The format of date/time type variables in which they are recorded and stored is very critical and highly influential on analysis and can give wrong analysis results if they are not properly handled. The arrival and departure times in the air flight delay dataset are stored as character in “hhmm” local time format. Because of this format a regular pattern is visible in Figure 1 (left), which is misleading and fake. This artifact can be overcome by converting the arrival and departure times into numeric format. This fake regular square pattern disappears in Figure 1 (right) when these times are converted into numeric type.

FIGURE 1
www.frontiersin.org

Figure 1. Scatterplots of arrival time by departure time. The departure and arrival times in “hhmm” format in scatterplot on the left show consistent gaps in the data which make a regular square pattern. The scatterplot on the right is drawn after converting times into numeric format, which removes the fake pattern that is visible in the left plot.

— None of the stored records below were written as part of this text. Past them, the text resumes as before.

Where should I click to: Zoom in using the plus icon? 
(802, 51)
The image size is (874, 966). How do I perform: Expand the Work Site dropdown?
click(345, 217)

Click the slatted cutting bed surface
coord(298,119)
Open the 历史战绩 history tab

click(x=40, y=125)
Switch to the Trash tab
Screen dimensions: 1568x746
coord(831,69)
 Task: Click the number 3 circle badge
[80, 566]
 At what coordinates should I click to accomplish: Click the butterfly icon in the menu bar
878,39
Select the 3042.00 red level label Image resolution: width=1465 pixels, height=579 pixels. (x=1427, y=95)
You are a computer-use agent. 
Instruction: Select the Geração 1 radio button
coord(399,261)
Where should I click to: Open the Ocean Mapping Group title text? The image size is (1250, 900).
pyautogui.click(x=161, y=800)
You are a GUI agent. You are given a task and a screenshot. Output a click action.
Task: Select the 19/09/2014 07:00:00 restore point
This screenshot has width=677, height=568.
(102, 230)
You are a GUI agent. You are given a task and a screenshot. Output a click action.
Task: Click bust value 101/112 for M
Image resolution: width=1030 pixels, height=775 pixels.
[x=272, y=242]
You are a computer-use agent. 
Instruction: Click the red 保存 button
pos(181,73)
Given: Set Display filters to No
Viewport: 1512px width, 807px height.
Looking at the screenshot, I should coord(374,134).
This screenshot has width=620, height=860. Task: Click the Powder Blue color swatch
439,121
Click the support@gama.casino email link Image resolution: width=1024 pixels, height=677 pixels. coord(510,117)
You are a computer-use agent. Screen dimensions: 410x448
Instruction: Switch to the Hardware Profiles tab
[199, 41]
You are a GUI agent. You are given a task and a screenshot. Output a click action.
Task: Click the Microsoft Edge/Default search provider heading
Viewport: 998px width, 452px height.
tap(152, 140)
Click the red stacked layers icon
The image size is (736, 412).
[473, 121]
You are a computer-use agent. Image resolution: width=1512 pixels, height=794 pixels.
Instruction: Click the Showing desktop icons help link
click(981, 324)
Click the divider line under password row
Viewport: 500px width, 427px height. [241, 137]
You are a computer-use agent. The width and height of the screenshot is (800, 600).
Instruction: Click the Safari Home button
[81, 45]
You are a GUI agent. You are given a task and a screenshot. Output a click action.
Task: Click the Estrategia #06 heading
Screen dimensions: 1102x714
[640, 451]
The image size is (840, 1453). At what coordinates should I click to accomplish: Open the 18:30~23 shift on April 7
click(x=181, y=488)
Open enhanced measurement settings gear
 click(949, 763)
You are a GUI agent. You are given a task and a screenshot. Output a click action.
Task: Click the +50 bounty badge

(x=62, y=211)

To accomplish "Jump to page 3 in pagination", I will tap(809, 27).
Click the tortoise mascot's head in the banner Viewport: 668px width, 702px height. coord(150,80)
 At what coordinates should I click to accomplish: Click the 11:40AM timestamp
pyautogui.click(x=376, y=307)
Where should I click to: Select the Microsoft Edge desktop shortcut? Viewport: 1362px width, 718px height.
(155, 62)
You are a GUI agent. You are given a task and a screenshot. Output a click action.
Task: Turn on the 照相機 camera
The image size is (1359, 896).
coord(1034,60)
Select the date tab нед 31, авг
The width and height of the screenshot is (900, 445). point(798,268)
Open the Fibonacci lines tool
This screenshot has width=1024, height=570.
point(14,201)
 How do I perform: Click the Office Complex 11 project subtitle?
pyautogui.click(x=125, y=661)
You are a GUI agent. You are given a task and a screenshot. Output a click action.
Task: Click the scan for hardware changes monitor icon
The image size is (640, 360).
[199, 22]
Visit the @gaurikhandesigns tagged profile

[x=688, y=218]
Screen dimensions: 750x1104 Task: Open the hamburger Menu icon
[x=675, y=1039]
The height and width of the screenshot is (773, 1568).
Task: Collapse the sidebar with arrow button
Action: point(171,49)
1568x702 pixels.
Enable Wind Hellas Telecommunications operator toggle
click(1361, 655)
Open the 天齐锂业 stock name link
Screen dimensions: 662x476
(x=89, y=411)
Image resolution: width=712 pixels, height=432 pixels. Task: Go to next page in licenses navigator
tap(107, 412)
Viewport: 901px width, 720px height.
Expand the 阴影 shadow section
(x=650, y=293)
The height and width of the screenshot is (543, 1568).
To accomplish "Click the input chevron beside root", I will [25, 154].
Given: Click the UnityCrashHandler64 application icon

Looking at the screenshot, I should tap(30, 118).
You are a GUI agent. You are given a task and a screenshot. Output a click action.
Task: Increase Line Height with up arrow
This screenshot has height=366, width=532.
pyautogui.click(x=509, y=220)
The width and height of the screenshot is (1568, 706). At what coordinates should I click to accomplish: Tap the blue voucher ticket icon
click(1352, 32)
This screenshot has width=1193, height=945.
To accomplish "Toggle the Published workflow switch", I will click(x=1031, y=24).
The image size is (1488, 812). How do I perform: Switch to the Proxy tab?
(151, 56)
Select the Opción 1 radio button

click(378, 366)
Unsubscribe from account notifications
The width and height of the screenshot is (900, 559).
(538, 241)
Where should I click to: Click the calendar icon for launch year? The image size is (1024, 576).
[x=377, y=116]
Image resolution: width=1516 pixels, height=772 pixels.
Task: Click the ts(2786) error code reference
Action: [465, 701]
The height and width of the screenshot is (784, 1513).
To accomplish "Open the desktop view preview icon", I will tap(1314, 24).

In the right-hand scatterplot of Figure 1, it looks like flights in the lower right cluster are those which arrived before they departed. But this is not true; actually these are flights which arrived next day. So a conversion of arrival time into a 48-h span is required. Hence a new arrival time is derived by adding actual elapsed time to departure time. This new derived arrival time is the arrival time of the flight according to the local time zone of the departure airport. This helps somewhat in solving this problem, as shown in Figure 2. In Figure 2, the lower gap in the strip may be due to many airports being closed at night. Analysts should bear in mind that at night there are fewer flights.

FIGURE 2
www.frontiersin.org

Figure 2. Scatterplot of arrival time by departure time after converting arrival time into a 48-h scale. The gap in the strip may be due to many airports closed at night.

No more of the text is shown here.